Access a function variable from outside the function in python

Question

I have a python function and would like to retrieve a value from outside the function. How can achieve that without to use global variable. I had an idea, if functions in python are objects then this could be a right solution?

def check_difficulty():
    if (difficulty == 1):
        check_difficulty.tries = 10
    elif (difficulty == 2):
        check_difficulty.tries = 5
    elif (difficulty == 3):
        check_difficulty.tries = 3


try:
    difficulty = int(input("Choose your difficulty: "))
    check_difficulty()

except ValueError:
    difficulty = int(input("Type a valid number: "))
    check_difficulty()

while check_difficulty.tries > 0:

I am new to python so excuse me...

Answer 1

If you want the question answered within the construct of your current code simply put your try, except before the function. You can call a function anywhere in the code it doesn't ave to be after the function is created . So something like this:

try:
    difficulty = int(input("Choose your difficulty: "))
    check_difficulty()

except ValueError:
    difficulty = int(input("Type a valid number: "))
    check_difficulty()

def check_difficulty():
    if (difficulty == 1):
        check_difficulty.tries = 10
    elif (difficulty == 2):
        check_difficulty.tries = 5
    elif (difficulty == 3):
        check_difficulty.tries = 3


while check_difficulty.tries > 0:

however, I would have to agree with the other answers and just kind of put everything together within the same loop and you won't have to worry about this. I created a guessing game recently that actually had something similar to this. Here is the difficulty portion of that code:

def guessing_game():
    again = ''
# Define guesses/lives
    while True:
        try:
            guesses_left = int(input('How many guess would you like(up to 4)?: '))
            if 1 > guesses_left or guesses_left > 4:
                print('You must choose between 1 and 4 for your guess amount. Try again.')
                continue
            break
        except:
            print('You must enter a valid number between 1 and 4. Try again.')

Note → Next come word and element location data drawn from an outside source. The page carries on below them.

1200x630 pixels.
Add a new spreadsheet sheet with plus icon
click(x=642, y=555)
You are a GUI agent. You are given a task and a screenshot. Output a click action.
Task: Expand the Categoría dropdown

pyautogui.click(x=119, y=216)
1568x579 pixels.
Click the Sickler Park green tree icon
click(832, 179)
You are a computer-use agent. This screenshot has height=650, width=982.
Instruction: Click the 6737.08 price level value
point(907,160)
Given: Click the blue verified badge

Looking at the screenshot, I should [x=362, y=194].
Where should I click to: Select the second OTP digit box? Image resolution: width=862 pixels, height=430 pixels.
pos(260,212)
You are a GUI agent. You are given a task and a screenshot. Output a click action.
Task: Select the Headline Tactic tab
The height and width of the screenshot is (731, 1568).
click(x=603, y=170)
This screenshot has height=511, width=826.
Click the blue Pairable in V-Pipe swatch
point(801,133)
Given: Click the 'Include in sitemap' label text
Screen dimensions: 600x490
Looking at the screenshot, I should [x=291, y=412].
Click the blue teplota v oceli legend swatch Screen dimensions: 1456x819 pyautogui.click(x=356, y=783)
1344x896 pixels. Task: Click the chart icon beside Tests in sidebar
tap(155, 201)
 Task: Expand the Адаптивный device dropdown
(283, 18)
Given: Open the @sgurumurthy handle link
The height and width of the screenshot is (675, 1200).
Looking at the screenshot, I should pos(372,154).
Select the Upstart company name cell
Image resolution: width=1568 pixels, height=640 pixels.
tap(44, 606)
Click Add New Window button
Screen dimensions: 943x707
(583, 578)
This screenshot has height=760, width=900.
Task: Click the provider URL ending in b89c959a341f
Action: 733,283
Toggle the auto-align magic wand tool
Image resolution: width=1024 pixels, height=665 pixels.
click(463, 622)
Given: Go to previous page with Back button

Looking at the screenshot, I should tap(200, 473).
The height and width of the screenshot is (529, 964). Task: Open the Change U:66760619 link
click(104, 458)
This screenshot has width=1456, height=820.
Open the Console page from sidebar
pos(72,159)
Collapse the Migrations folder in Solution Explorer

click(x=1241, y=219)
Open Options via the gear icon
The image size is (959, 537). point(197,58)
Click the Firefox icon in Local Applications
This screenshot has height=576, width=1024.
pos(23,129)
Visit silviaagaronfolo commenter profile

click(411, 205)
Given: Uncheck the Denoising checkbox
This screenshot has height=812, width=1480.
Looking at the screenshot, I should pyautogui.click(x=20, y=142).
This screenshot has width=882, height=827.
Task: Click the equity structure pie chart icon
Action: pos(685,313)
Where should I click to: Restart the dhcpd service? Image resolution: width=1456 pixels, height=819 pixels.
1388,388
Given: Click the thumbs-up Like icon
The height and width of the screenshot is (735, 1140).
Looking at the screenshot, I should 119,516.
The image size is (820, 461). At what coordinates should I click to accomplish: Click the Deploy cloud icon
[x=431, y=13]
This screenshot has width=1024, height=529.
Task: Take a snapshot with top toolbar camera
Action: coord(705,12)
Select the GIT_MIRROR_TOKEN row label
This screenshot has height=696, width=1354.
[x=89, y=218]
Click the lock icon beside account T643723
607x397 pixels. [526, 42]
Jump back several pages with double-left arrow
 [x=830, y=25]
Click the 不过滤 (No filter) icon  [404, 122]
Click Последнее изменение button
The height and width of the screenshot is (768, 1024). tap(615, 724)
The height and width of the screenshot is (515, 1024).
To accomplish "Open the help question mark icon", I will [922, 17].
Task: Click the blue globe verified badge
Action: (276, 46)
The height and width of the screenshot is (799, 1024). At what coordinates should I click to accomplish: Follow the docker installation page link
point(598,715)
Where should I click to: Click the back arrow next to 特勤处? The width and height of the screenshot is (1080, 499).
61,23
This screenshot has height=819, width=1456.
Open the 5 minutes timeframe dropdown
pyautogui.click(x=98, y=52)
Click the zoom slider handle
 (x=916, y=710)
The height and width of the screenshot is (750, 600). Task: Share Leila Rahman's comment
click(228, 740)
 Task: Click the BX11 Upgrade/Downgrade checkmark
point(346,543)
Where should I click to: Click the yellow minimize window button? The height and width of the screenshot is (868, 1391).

# Define difficulty based on guesses_left
    difficulty = ''
    if guesses_left == 1:
        difficulty = 'Hard Mode'
    elif guesses_left == 2:
        difficulty = 'Medium Mode'
    elif guesses_left == 3:
        difficulty = 'Easy Mode'
    elif guesses_left == 4:
        difficulty = 'Super Easy Mode'

    print('You are playing on ' + difficulty + ' with ' + str(guesses_left) + ' guesses.')

#code continues under this line to finish#

Answer 2

You can change this to a class to get your tries:

class MyClass:
  def __init__(self):
    self.tries = 0
  def check_difficulty(self, difficulty):
    if (difficulty == 1):
        self.tries = 10
    elif (difficulty == 2):
        self.tries = 5
    elif (difficulty == 3):
        self.tries = 3

ch = MyClass()

try:
    difficulty = int(input("Choose your difficulty: "))
    ch.check_difficulty(difficulty)

except ValueError:
    difficulty = int(input("Type a valid number: "))
    ch.check_difficulty(difficulty)


ch.tries
# 5

Answer 3

if you use a while loop and put everything inside in a structured way, a function will not be needed.

Answer 4

def check_difficulty(difficulty):
    if (difficulty == 1):
        return 10
    elif (difficulty == 2):
        return 5
    elif (difficulty == 3):
        return 3

tries = 0
while tries > 0:
    difficulty = int(input("Choose your difficulty: "))

    tries = check_difficulty(difficulty)
    tries = tries - 1